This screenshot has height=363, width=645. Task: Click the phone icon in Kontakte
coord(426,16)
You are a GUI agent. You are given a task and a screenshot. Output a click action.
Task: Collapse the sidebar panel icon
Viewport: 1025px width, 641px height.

=== What you should do ===
Return all of the lines above exactly, with none omitted.

=== Result of the exercise ===
This screenshot has height=363, width=645. Task: Click the phone icon in Kontakte
coord(426,16)
You are a GUI agent. You are given a task and a screenshot. Output a click action.
Task: Collapse the sidebar panel icon
Viewport: 1025px width, 641px height.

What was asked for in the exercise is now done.